TASK DETAILS: Put the records into a Markdown table with the columns Row and Line. Cover only the lines from the one containing "Task: Open Inia" through the end of the records, skip blank lines, and leave out the pictures.

RECORDS FOR PROCESSING:
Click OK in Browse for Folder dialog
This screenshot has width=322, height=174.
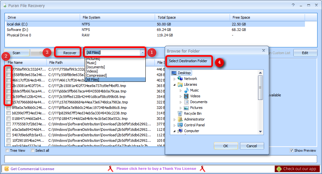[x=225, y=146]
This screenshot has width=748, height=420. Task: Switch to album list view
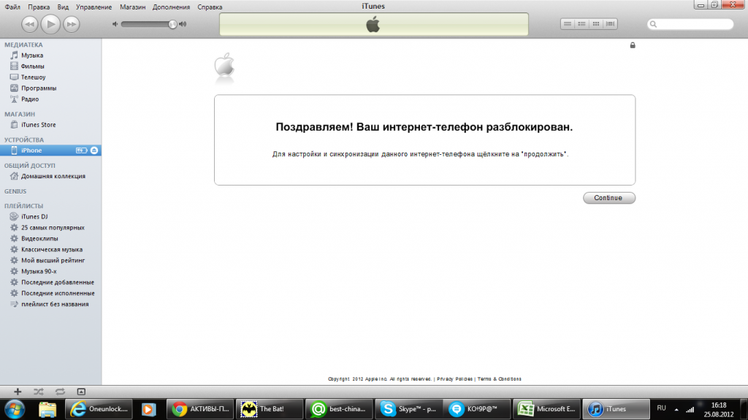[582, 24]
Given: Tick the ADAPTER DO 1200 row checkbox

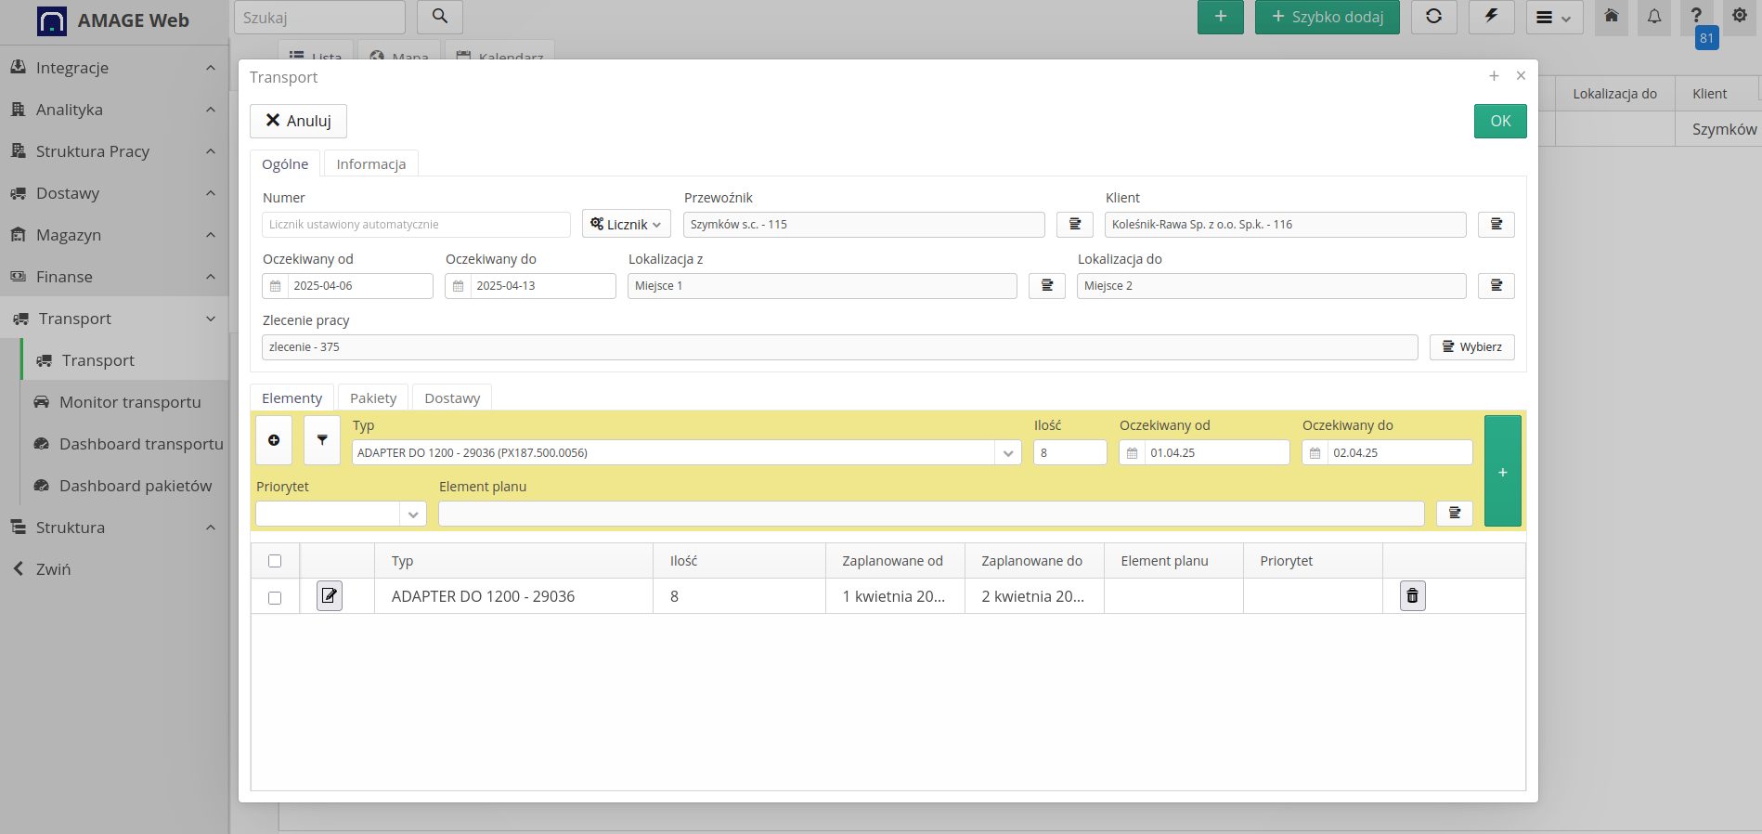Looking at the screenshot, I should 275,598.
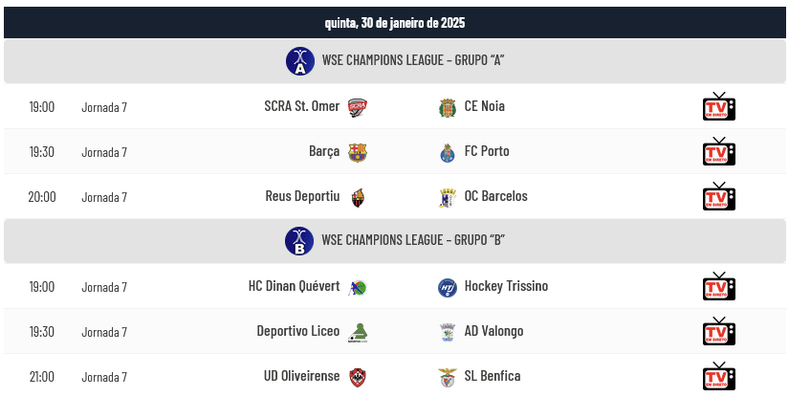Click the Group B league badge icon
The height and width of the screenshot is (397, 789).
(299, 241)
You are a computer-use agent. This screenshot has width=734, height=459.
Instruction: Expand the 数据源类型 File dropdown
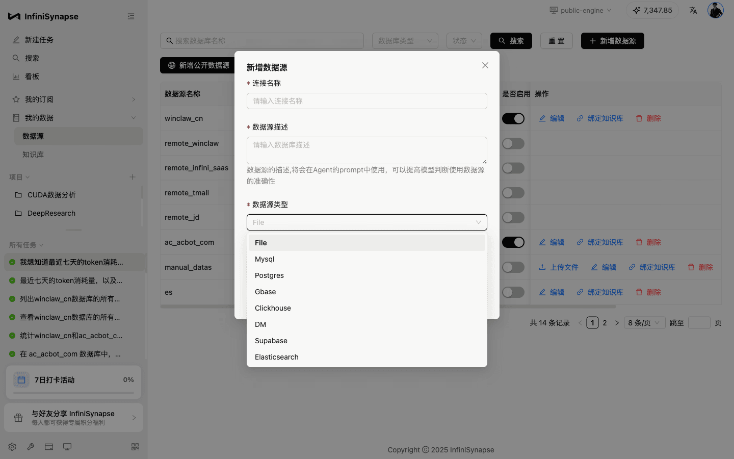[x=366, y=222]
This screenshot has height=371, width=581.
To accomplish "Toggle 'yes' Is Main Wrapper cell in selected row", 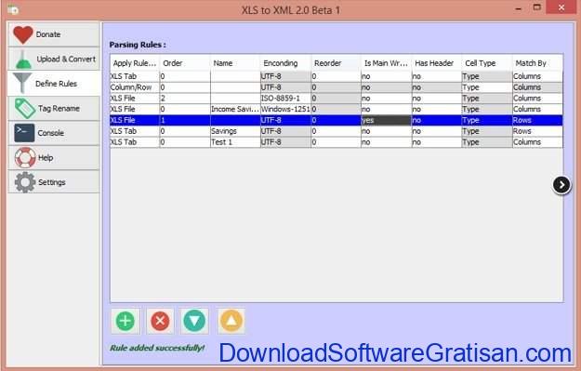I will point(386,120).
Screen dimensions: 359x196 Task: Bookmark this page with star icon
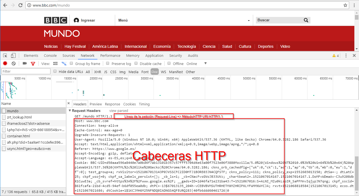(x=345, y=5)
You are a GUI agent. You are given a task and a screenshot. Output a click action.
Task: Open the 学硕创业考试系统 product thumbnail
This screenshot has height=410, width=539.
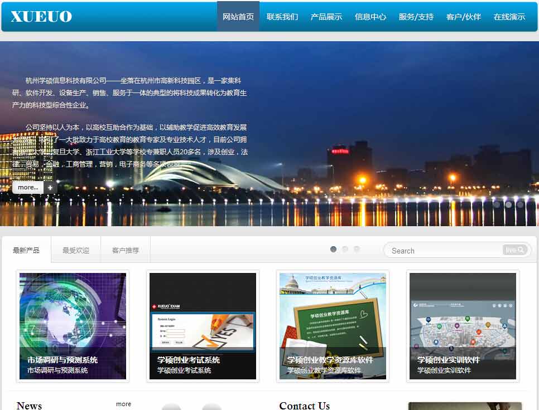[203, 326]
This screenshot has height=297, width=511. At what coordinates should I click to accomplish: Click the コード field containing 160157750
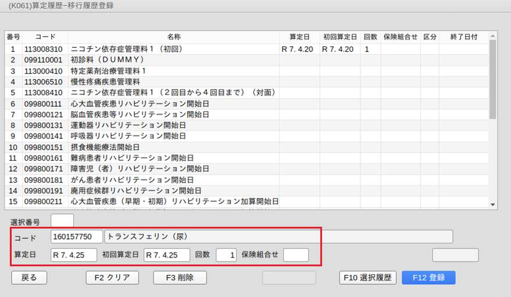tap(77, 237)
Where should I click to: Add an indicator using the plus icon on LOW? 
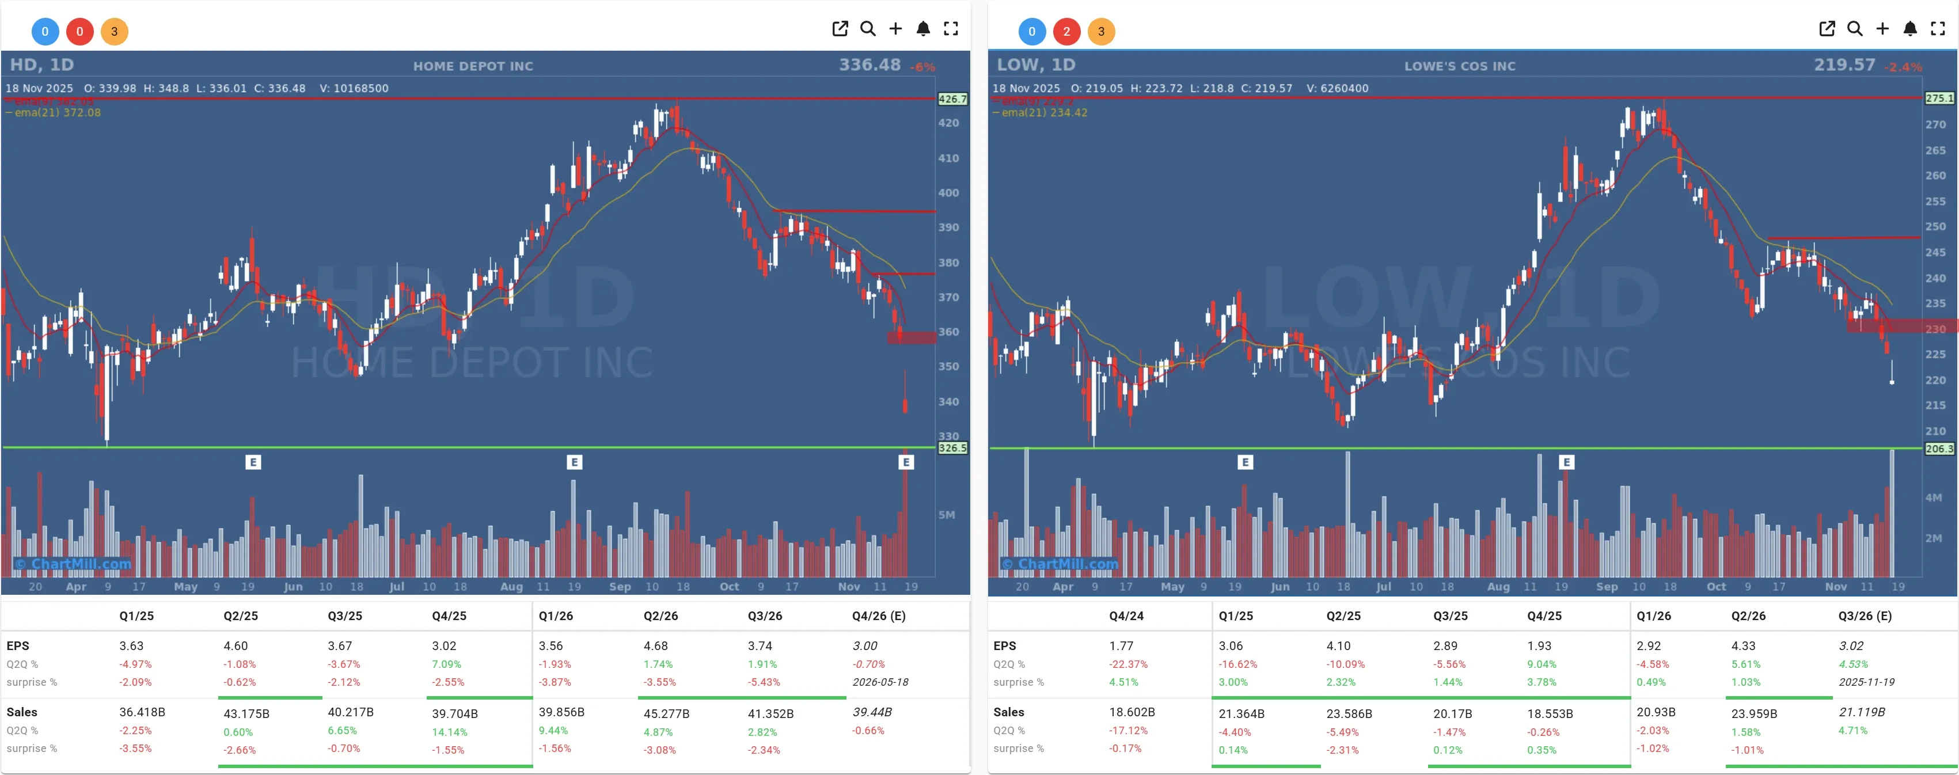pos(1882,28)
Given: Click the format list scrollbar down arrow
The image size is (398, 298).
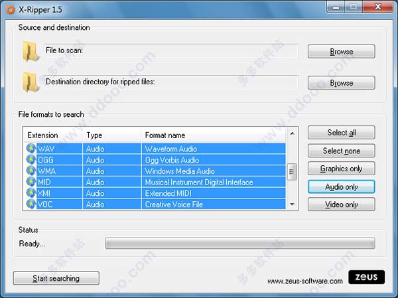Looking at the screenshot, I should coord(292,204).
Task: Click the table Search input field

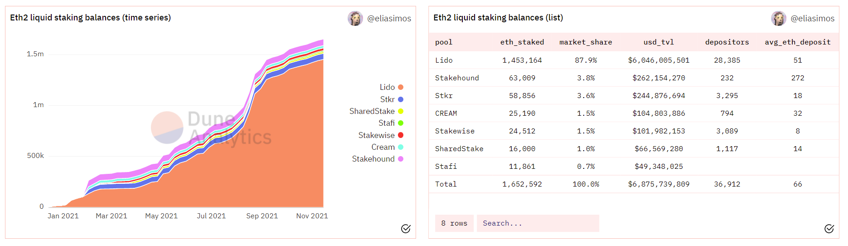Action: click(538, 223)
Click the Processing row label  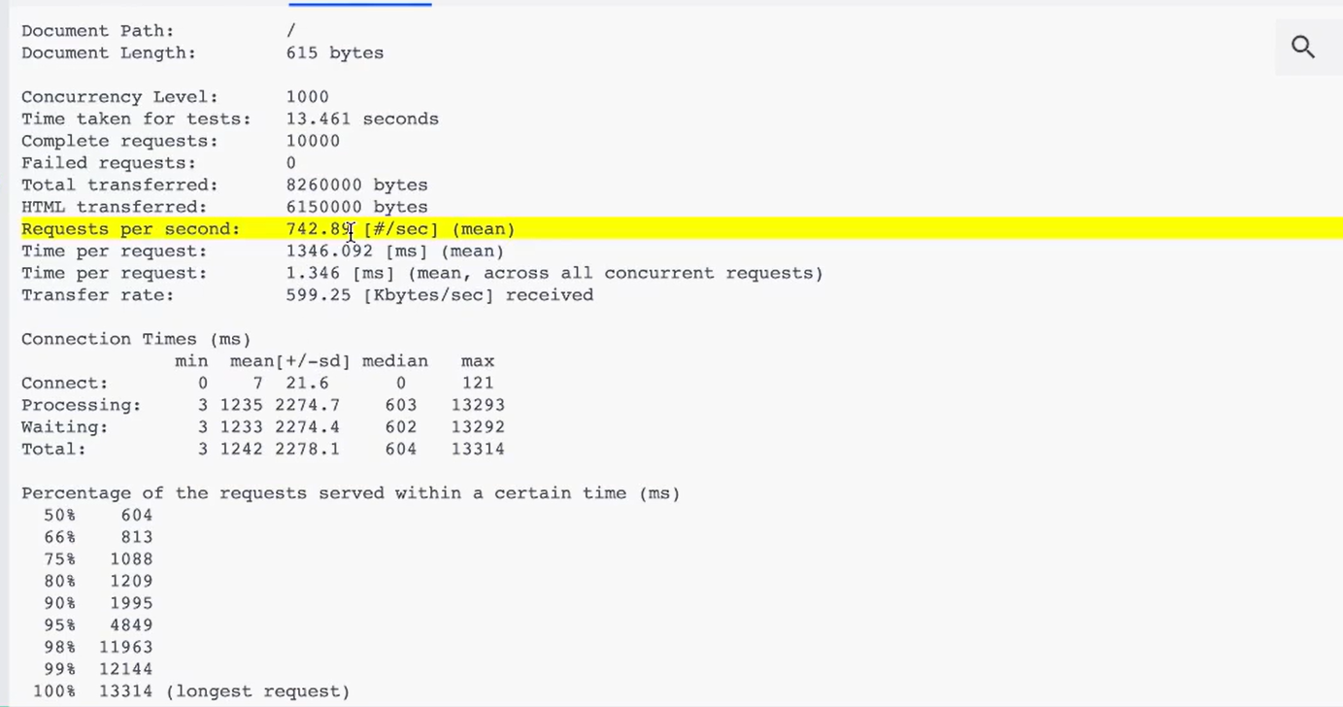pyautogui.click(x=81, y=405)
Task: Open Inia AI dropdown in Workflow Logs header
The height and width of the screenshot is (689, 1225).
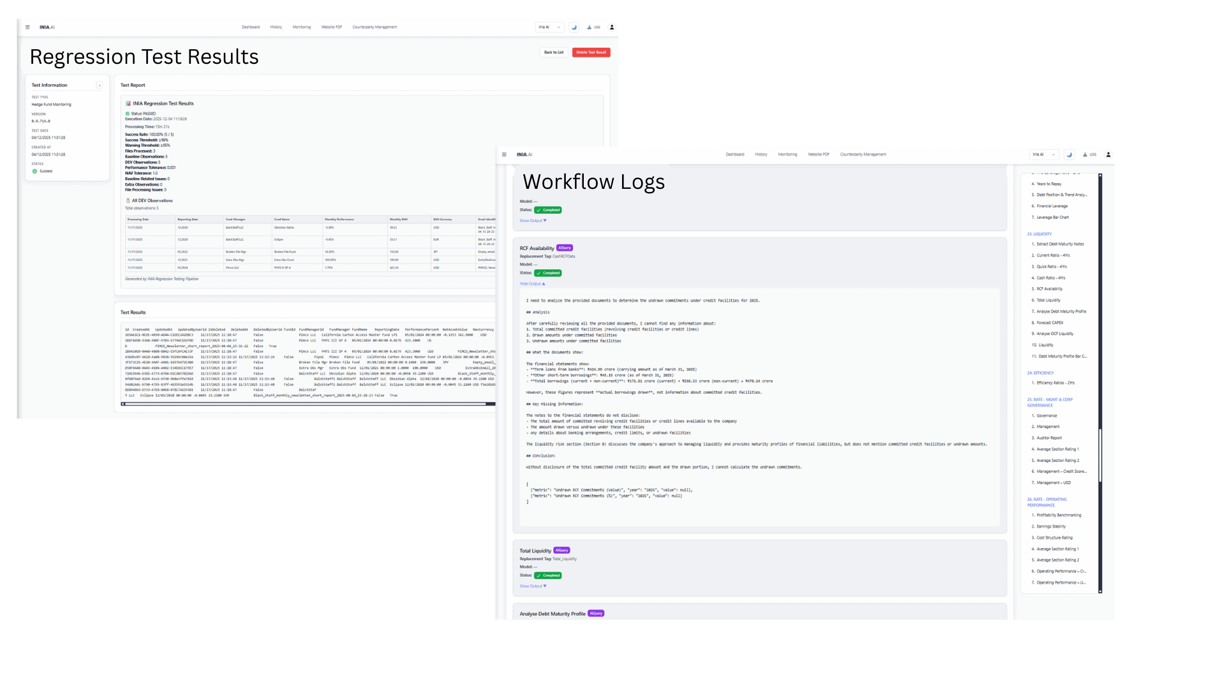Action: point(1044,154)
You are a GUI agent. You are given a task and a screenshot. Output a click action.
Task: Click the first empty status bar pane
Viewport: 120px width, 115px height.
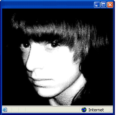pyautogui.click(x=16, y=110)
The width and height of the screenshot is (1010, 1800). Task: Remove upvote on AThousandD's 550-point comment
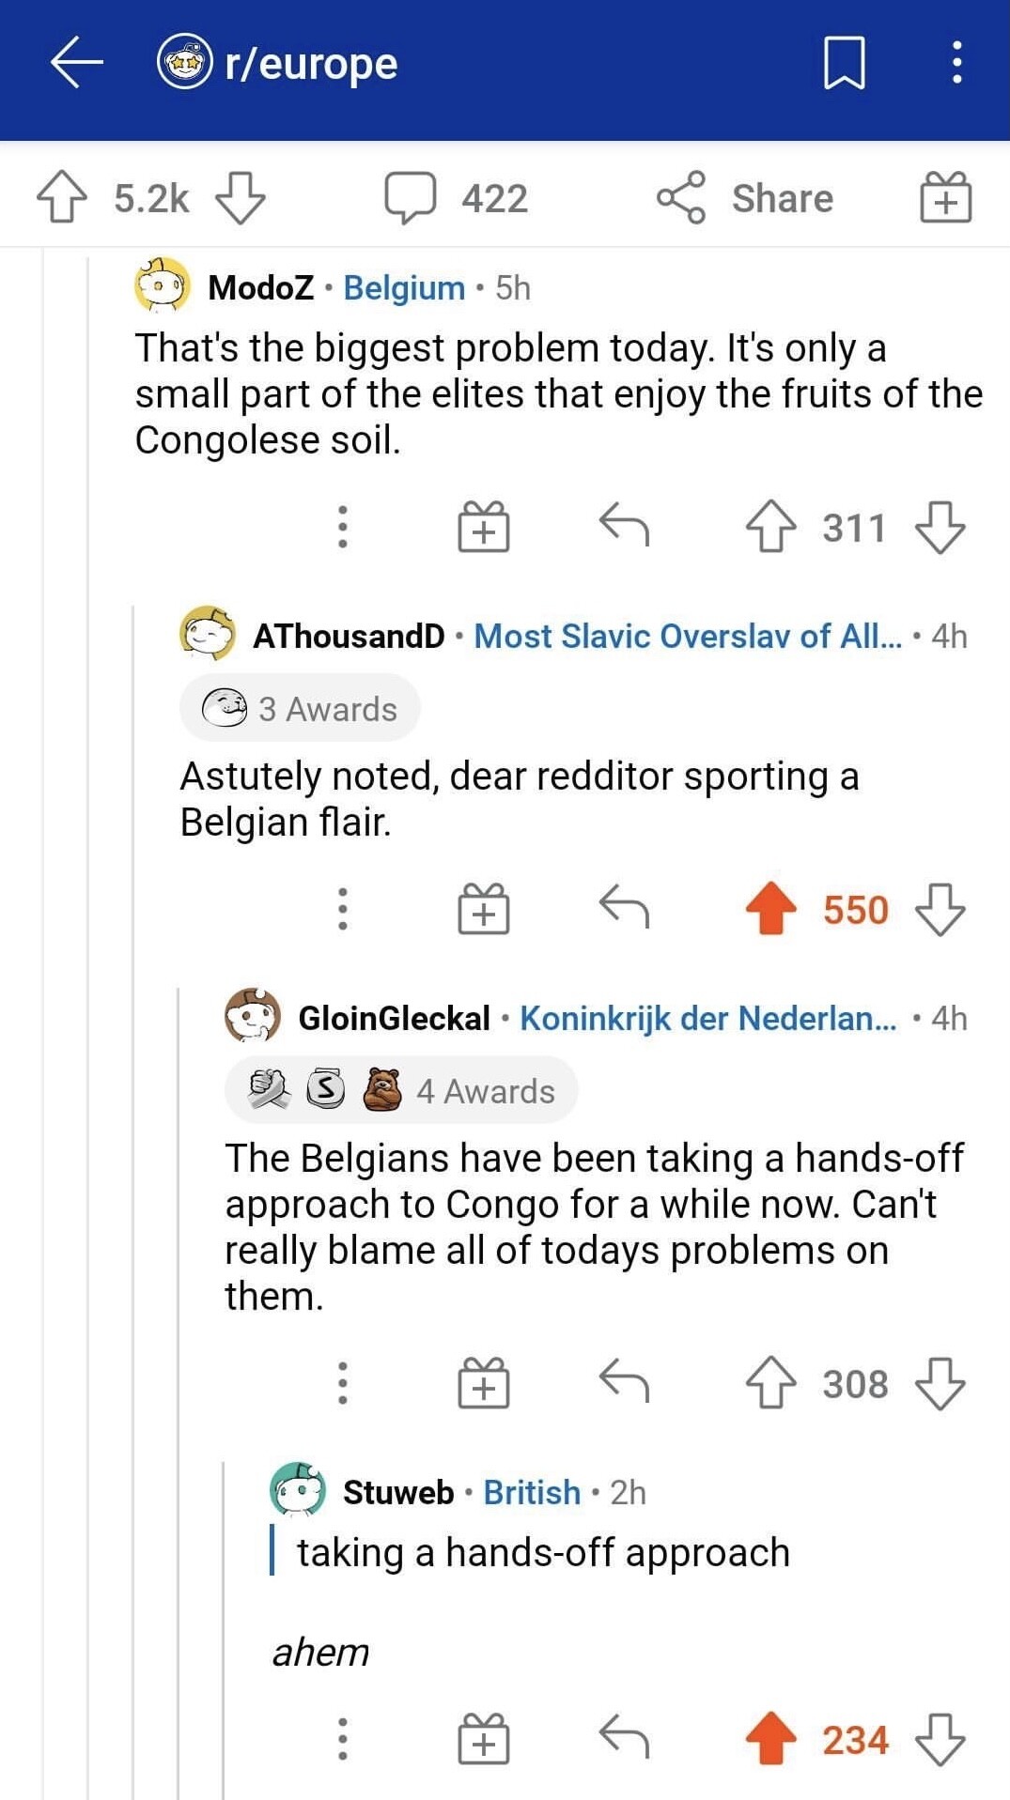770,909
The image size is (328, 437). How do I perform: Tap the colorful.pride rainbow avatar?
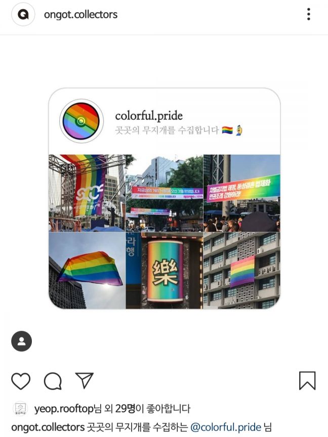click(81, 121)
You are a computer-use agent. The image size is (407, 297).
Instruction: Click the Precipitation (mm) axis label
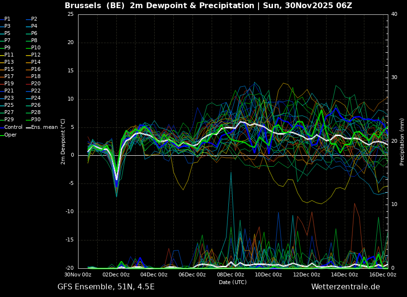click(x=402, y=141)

WRITTEN ANSWER:
| Row | Line |
|---|---|
| 1 | Task: Open Inia AI dropdown in Workflow Logs header |
| 2 | The height and width of the screenshot is (689, 1225). |
| 3 | Action: point(1044,154) |
| 4 | You are a GUI agent. You are given a task and a screenshot. Output a click action. |
| 5 | Task: Click the first empty status bar pane |
| 6 | Viewport: 120px width, 115px height. |
| 7 | pyautogui.click(x=16, y=110) |
| 8 | The width and height of the screenshot is (1010, 1800). Task: Remove upvote on AThousandD's 550-point comment |
| 9 | 770,909 |
| 10 | The image size is (328, 437). How do I perform: Tap the colorful.pride rainbow avatar? |
| 11 | click(81, 121) |
| 12 | You are a computer-use agent. The image size is (407, 297). |
| 13 | Instruction: Click the Precipitation (mm) axis label |
| 14 | click(x=402, y=141) |